Across the entries below, tally every line that holds the string "computer" and reply with the number only.
::: RECORDS PROVIDED
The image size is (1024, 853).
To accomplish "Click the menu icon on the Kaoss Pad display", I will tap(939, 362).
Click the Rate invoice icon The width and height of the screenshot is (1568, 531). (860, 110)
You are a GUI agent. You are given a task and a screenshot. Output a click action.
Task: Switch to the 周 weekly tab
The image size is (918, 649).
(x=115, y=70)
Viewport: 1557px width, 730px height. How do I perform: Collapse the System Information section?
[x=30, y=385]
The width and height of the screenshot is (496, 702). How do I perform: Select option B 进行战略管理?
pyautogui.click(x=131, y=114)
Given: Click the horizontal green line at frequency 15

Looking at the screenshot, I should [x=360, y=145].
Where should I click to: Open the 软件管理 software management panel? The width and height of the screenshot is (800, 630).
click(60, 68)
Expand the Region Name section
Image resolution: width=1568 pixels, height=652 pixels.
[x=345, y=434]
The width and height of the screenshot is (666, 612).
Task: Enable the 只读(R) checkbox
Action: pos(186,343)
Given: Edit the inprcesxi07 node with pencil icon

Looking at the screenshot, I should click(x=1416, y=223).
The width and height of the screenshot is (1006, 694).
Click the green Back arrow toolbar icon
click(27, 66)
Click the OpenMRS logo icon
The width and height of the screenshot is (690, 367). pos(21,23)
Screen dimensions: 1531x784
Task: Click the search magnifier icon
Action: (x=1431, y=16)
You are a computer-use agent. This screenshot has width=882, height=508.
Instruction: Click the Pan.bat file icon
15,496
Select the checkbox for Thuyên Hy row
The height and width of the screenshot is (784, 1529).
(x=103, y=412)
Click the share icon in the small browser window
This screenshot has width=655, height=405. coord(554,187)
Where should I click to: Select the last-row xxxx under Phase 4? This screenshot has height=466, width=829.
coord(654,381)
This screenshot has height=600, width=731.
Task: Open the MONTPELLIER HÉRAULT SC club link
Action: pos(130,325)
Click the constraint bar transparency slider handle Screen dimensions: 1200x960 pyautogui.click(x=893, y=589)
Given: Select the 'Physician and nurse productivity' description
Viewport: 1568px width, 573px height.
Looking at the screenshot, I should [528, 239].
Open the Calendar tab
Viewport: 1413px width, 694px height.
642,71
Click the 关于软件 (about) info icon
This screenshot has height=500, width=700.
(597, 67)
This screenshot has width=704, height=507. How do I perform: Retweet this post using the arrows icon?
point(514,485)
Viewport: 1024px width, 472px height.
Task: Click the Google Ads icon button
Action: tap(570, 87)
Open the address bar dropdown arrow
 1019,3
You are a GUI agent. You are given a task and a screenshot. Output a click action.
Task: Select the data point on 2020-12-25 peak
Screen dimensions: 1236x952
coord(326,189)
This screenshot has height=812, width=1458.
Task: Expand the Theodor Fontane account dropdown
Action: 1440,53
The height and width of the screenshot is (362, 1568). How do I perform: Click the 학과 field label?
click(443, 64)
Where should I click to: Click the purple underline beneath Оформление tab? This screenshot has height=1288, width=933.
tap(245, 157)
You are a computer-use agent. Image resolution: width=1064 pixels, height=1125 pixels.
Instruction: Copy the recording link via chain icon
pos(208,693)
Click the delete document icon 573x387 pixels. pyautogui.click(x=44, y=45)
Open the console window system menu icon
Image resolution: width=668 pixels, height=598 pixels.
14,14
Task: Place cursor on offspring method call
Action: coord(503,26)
::::::
- YOUR RESPONSE
2